- WHAT YOU WILL DO
Please copy, word for word, only the part of the rows that opens with the line containing "Check the select-all" and closes with the line containing "pos(228,519)", including both of those lines.

-- START ENTRIES SHOWN --

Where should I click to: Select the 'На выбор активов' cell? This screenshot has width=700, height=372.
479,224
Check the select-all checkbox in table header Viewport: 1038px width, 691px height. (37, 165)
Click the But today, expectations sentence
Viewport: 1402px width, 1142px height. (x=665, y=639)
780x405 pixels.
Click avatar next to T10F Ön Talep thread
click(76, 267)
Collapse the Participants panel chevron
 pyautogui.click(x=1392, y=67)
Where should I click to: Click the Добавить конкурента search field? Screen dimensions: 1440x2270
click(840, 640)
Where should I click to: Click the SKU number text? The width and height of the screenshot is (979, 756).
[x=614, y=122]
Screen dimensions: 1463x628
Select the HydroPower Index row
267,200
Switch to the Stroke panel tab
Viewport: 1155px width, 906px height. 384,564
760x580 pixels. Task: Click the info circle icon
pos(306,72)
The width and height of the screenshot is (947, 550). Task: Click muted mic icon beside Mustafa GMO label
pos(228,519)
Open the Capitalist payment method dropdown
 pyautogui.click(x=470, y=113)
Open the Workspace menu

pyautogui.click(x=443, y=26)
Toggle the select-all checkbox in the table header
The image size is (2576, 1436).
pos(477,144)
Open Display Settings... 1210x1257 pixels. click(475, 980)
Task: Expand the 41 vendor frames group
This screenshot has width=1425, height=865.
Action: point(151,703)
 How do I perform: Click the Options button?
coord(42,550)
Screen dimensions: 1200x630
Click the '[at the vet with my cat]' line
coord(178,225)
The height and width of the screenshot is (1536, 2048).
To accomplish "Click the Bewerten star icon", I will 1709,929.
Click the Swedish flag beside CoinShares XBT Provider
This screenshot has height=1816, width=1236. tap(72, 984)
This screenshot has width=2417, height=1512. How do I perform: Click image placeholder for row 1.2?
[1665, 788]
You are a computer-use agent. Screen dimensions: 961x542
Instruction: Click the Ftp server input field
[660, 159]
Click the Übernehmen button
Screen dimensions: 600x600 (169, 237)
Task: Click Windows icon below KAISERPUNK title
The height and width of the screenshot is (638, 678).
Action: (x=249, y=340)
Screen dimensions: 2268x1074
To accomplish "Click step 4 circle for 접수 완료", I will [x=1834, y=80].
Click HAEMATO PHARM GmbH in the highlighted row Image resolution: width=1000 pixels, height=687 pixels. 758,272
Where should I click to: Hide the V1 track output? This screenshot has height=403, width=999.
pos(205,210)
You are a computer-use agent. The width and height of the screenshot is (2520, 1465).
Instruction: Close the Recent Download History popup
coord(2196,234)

-- END ENTRIES SHOWN --

- CORRECT ANSWER
Check the select-all checkbox in table header Viewport: 1038px width, 691px height. (37, 165)
Click the But today, expectations sentence
Viewport: 1402px width, 1142px height. (x=665, y=639)
780x405 pixels.
Click avatar next to T10F Ön Talep thread
click(76, 267)
Collapse the Participants panel chevron
 pyautogui.click(x=1392, y=67)
Where should I click to: Click the Добавить конкурента search field? Screen dimensions: 1440x2270
click(840, 640)
Where should I click to: Click the SKU number text? The width and height of the screenshot is (979, 756).
[x=614, y=122]
Screen dimensions: 1463x628
Select the HydroPower Index row
267,200
Switch to the Stroke panel tab
Viewport: 1155px width, 906px height. 384,564
760x580 pixels. Task: Click the info circle icon
pos(306,72)
The width and height of the screenshot is (947, 550). Task: Click muted mic icon beside Mustafa GMO label
pos(228,519)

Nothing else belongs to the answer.